:: EXERCISE INPUTS

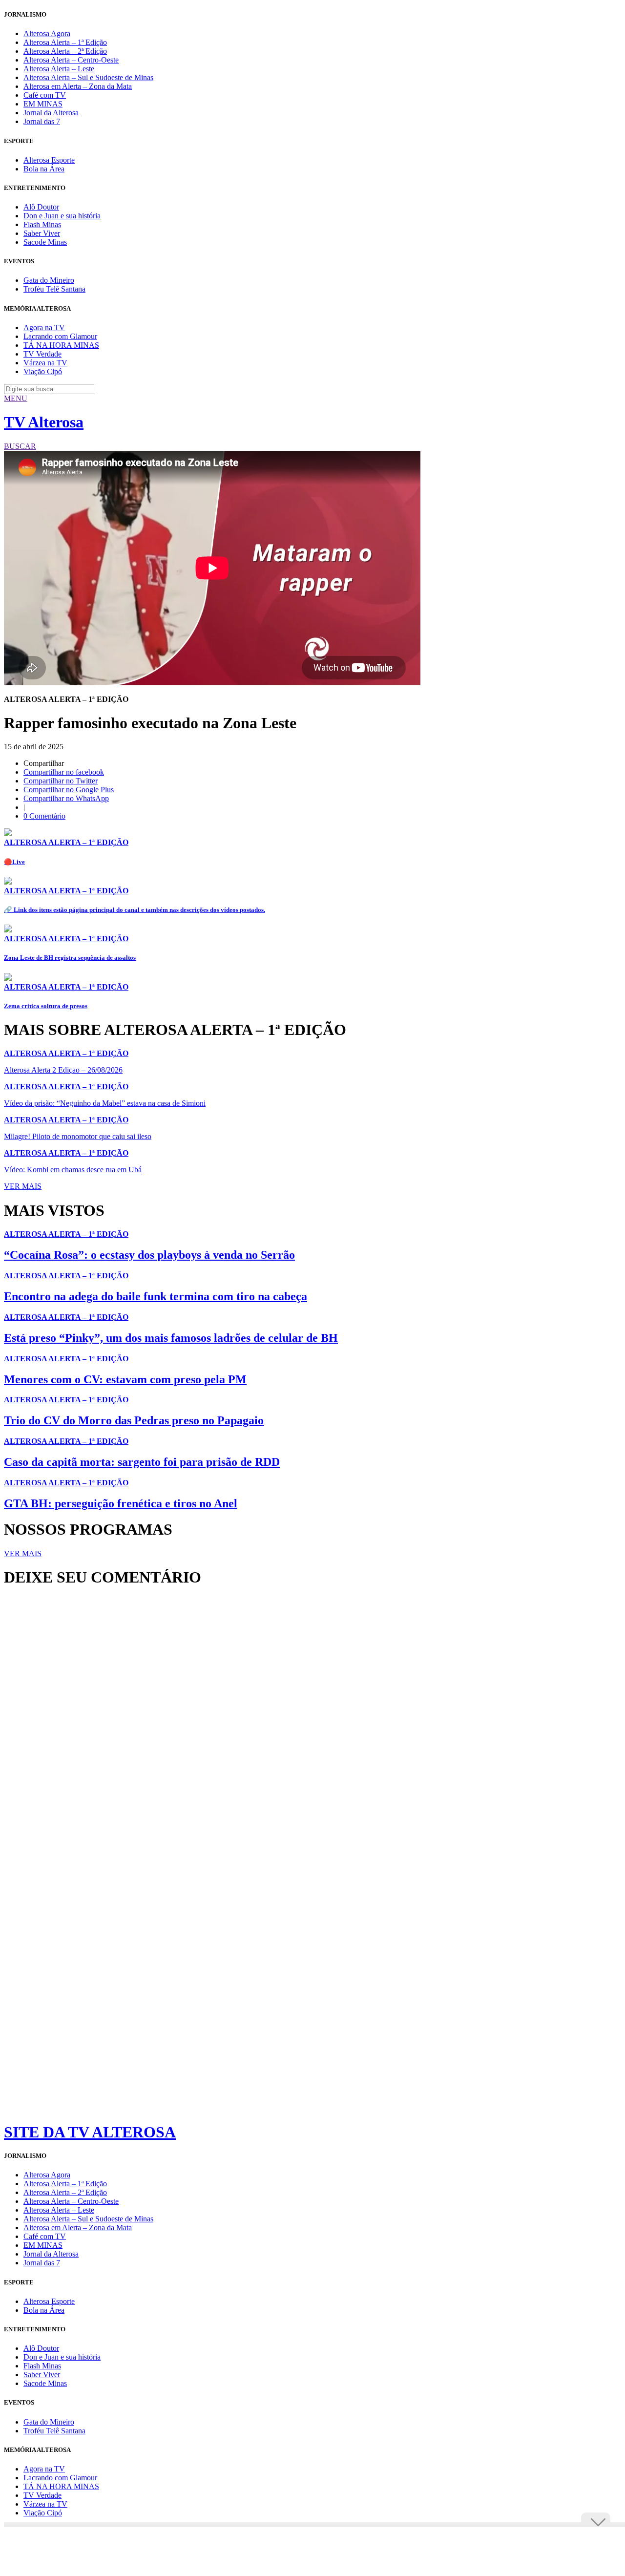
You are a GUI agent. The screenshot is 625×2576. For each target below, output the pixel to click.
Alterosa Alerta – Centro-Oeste (71, 60)
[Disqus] (312, 1728)
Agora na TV (44, 327)
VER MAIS (23, 1186)
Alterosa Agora (46, 33)
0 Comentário (44, 816)
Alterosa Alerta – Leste (58, 68)
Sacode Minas (45, 242)
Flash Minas (42, 224)
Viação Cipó (42, 371)
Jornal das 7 (41, 121)
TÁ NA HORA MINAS (61, 345)
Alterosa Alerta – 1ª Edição (65, 42)
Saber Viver (41, 233)
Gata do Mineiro (48, 280)
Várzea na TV (45, 363)
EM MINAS (42, 104)
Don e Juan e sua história (62, 215)
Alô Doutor (41, 207)
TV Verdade (42, 354)
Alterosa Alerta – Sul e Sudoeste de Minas (88, 77)
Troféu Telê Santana (54, 289)
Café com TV (44, 95)
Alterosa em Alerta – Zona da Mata (77, 86)
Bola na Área (43, 169)
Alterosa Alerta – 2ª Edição (65, 51)
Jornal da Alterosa (51, 112)
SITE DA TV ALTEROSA (90, 2132)
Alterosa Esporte (49, 160)
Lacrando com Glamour (60, 336)
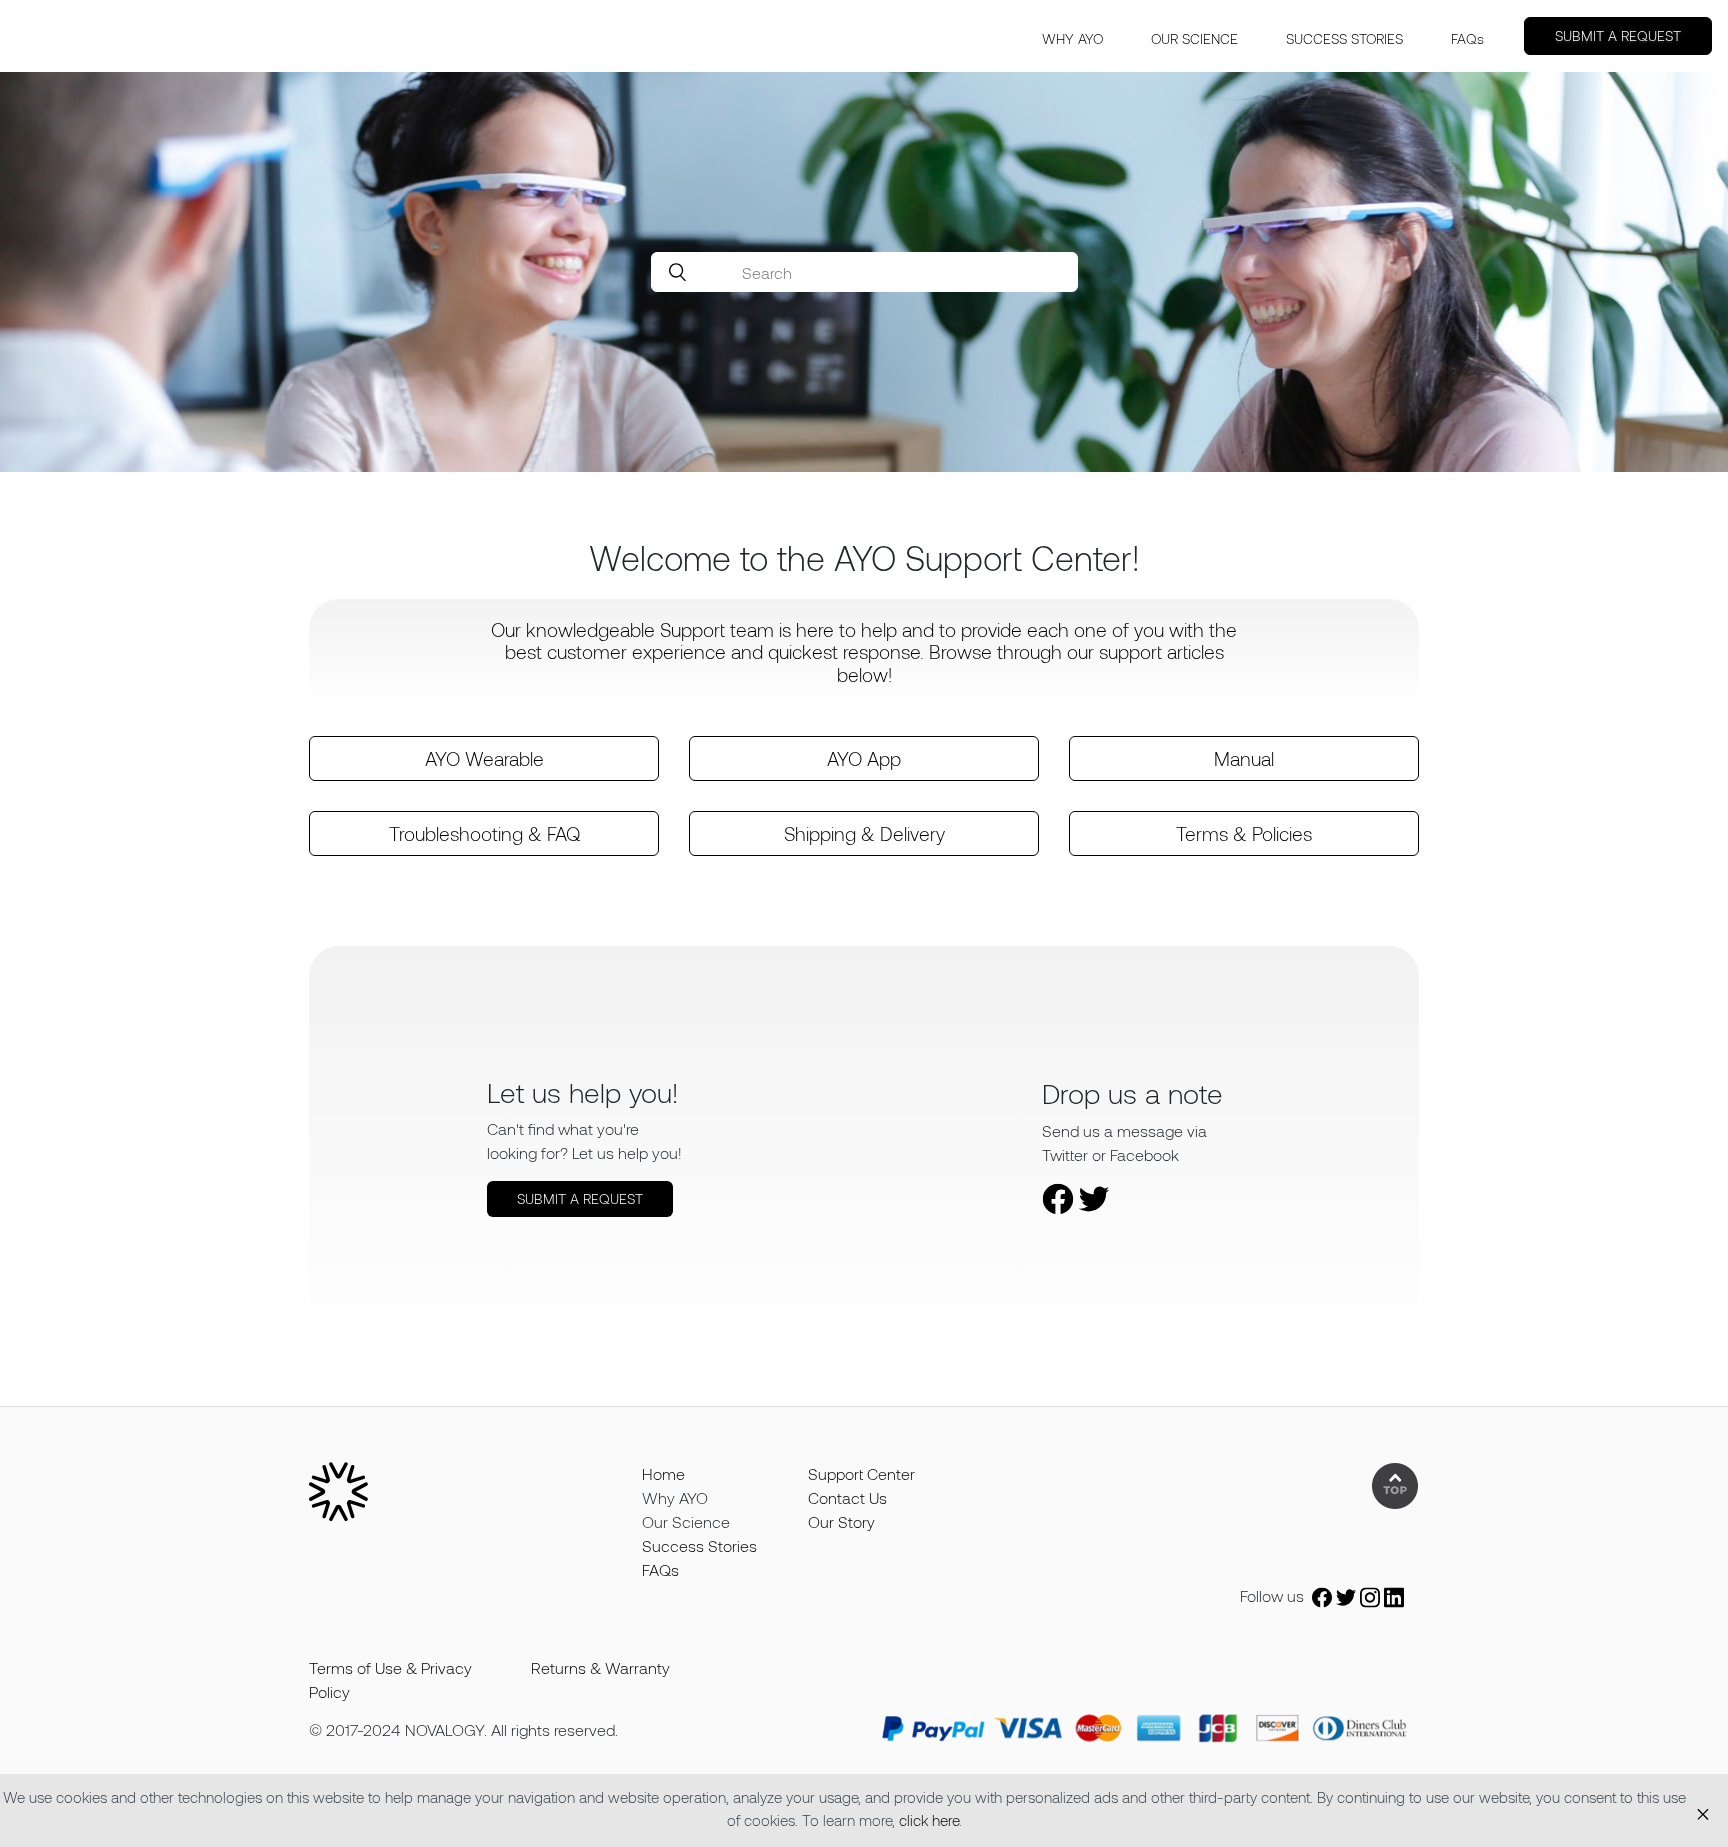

::::

• WORK TO COMPLETE
Of the lines above, show those in which "Edição" appears.

• SOLUTION TO THIS PROBLEM
Alterosa Alerta – 1ª Edição (65, 42)
Alterosa Alerta – 2ª Edição (65, 51)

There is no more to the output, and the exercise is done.